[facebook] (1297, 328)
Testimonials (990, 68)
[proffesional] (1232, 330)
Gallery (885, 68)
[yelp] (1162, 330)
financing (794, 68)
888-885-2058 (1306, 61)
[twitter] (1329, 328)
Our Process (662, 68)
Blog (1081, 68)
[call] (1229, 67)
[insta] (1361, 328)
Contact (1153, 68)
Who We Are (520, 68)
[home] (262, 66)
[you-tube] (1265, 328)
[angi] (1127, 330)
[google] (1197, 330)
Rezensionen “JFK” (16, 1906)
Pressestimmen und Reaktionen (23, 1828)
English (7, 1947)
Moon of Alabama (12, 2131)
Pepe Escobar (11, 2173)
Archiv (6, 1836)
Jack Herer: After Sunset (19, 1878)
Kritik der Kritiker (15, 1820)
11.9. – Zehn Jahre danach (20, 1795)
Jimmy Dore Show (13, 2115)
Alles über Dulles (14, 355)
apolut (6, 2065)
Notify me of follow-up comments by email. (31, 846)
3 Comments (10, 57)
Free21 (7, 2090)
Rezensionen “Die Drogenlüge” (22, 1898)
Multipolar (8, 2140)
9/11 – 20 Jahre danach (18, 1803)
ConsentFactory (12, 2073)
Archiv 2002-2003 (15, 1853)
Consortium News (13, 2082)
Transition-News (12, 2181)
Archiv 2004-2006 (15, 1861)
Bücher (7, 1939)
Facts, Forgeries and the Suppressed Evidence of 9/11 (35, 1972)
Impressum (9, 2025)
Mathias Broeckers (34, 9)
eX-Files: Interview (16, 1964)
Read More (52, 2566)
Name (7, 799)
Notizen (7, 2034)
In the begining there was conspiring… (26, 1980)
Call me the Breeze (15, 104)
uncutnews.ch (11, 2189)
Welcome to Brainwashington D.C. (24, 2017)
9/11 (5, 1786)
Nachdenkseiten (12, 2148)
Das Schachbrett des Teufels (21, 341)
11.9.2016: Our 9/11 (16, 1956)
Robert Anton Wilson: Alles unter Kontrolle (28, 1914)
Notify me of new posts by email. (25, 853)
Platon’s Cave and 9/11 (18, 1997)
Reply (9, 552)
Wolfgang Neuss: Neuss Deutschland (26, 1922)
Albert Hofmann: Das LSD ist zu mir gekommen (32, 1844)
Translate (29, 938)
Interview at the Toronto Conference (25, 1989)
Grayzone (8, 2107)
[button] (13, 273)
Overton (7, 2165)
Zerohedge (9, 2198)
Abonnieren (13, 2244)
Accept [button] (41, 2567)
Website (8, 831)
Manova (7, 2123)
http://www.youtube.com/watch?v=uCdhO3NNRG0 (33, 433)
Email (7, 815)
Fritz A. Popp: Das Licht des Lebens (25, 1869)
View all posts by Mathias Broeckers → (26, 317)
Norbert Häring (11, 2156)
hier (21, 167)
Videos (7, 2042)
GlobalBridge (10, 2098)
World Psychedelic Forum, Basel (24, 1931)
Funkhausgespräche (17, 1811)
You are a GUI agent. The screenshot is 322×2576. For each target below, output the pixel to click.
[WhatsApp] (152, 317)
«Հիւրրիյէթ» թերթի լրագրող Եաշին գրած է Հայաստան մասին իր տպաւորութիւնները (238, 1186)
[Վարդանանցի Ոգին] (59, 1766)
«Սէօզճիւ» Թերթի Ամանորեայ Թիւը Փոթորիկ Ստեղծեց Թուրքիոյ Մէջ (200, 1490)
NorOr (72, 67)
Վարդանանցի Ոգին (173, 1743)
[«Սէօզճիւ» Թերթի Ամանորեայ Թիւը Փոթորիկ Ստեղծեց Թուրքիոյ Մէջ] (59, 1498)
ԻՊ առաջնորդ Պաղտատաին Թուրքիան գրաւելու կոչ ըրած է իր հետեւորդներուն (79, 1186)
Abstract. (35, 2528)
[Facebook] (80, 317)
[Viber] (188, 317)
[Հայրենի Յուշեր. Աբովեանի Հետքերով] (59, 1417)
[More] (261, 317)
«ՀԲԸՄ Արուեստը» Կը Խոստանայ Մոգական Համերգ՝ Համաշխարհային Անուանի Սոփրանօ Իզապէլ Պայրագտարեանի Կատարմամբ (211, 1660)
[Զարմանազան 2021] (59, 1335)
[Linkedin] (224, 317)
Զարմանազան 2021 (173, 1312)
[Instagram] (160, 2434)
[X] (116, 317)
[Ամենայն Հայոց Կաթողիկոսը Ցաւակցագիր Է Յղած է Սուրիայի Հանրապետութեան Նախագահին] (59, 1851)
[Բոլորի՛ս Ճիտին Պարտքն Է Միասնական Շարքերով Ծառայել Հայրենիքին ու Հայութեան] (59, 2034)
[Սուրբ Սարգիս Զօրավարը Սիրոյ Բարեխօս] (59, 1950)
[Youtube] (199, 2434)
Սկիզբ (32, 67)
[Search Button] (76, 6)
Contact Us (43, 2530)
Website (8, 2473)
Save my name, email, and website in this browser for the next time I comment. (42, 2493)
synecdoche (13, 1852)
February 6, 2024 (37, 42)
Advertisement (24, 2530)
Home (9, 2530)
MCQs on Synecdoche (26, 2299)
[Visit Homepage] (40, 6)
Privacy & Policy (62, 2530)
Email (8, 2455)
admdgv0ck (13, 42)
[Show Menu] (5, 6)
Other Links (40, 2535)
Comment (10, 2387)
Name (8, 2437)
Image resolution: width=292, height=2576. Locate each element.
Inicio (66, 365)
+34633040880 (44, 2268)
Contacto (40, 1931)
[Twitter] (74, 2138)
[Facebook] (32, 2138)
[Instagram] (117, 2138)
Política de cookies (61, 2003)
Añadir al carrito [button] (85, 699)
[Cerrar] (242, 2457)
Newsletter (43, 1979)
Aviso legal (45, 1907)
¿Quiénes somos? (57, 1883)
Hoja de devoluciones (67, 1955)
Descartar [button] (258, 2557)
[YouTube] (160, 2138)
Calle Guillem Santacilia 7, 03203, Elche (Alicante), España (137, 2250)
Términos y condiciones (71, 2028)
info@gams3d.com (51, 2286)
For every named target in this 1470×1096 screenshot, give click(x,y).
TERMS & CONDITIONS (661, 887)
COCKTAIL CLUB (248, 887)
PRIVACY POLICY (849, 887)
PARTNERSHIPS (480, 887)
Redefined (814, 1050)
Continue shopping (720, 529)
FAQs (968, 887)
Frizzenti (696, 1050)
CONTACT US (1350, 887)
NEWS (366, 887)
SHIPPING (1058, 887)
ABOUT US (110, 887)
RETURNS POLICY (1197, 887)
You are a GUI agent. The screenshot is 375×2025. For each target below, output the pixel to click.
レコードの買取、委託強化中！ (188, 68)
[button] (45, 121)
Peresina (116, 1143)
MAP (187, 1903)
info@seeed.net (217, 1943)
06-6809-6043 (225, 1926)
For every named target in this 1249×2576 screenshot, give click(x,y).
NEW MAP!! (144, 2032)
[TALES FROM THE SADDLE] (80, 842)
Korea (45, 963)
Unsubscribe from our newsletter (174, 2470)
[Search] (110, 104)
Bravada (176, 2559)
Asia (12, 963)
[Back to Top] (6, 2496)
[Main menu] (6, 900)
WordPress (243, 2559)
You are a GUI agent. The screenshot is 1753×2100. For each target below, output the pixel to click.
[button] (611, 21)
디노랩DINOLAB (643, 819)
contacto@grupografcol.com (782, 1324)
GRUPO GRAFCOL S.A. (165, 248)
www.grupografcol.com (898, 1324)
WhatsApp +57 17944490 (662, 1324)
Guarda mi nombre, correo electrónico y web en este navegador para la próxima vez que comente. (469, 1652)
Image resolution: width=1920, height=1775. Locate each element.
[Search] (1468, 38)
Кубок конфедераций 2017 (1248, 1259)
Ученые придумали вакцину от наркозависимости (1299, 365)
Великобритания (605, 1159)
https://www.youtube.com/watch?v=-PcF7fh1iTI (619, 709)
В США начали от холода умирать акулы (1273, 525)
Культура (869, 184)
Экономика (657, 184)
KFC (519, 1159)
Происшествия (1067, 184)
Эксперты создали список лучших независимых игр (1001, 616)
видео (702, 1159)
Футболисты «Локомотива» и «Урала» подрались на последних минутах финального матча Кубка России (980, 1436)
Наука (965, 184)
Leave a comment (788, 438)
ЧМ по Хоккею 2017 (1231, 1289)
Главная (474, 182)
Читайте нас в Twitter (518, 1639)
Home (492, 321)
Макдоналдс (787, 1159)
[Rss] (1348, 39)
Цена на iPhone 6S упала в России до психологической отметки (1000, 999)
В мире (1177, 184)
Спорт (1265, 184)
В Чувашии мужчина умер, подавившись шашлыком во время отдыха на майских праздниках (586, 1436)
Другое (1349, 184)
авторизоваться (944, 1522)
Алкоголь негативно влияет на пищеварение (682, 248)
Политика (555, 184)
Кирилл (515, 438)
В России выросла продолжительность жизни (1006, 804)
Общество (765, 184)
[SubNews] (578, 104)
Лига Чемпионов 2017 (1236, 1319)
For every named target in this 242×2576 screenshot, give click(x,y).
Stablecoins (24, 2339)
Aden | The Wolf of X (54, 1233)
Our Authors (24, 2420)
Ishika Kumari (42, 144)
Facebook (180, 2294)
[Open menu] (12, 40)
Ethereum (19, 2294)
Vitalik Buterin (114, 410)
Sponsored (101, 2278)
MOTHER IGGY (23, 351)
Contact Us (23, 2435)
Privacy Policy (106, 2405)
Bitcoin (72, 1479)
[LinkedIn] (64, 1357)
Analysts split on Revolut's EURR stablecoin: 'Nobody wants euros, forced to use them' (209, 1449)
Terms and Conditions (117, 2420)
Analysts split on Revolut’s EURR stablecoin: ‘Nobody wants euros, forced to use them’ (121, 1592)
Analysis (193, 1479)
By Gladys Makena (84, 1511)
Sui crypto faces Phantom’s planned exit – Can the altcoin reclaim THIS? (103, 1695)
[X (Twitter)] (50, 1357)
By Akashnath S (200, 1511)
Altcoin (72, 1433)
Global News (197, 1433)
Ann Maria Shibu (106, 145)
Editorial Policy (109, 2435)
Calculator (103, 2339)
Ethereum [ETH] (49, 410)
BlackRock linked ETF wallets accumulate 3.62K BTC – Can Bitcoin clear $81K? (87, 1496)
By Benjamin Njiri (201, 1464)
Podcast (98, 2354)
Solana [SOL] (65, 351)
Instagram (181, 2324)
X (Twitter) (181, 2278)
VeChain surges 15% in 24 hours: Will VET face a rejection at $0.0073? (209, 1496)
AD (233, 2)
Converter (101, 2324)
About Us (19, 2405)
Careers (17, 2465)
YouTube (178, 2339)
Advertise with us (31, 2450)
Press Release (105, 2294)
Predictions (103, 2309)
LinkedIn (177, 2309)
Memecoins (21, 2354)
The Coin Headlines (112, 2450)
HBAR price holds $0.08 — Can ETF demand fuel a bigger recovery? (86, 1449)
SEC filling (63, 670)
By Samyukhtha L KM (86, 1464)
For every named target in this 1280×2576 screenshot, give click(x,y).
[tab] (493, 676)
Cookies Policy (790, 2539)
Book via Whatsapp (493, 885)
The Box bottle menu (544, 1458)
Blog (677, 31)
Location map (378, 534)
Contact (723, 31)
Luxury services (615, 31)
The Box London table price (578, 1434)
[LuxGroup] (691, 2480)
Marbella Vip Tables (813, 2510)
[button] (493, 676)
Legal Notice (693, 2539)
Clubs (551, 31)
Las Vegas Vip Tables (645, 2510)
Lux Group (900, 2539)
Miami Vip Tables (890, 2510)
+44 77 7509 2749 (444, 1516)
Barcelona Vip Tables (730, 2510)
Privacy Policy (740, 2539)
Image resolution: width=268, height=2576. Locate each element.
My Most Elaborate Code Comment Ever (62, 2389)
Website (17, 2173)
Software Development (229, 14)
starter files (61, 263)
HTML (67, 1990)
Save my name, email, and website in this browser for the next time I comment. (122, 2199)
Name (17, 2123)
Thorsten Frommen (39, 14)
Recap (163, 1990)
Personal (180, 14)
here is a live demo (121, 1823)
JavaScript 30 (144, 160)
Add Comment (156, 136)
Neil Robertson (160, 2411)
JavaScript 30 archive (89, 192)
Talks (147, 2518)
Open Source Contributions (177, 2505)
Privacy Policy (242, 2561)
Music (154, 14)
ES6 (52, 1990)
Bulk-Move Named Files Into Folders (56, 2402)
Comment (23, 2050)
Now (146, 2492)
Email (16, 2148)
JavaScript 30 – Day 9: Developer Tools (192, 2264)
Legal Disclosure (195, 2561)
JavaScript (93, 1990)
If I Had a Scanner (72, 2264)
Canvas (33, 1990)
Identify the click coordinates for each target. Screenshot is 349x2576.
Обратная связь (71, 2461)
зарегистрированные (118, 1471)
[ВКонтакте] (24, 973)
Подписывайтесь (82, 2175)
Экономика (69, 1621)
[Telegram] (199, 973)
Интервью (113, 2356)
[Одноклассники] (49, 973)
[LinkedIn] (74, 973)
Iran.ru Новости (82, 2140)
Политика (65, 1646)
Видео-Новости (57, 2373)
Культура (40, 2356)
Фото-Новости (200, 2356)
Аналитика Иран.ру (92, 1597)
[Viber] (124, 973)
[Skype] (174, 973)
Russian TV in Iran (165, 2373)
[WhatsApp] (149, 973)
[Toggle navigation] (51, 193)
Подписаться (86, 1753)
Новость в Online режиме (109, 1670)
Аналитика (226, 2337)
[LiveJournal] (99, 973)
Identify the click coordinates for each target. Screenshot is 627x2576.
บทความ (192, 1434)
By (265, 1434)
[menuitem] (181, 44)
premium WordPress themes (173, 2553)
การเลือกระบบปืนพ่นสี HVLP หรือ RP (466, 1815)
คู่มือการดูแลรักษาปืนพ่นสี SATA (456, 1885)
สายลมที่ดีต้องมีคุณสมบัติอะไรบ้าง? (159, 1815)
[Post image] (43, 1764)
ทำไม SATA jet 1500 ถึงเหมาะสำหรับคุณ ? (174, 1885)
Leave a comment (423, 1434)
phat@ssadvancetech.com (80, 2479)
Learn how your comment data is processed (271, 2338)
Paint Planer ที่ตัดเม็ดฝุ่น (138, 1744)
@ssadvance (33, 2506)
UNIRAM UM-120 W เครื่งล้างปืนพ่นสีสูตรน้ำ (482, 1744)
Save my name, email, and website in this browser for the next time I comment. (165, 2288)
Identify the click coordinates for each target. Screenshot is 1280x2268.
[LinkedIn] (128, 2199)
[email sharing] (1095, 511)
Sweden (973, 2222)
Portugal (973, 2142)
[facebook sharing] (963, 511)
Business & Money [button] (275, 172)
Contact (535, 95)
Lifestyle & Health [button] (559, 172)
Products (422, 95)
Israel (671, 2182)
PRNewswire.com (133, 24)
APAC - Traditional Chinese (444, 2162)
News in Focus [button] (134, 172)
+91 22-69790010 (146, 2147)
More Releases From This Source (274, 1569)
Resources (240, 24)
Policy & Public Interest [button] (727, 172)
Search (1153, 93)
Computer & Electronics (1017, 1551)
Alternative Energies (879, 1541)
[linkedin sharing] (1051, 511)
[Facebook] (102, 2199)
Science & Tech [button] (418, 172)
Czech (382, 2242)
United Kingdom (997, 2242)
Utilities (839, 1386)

───

### PROBLEM STATEMENT
Figure out how many lines of the data hold "WordPress", and answer with the number only.

### SOLUTION FOR THIS TASK
2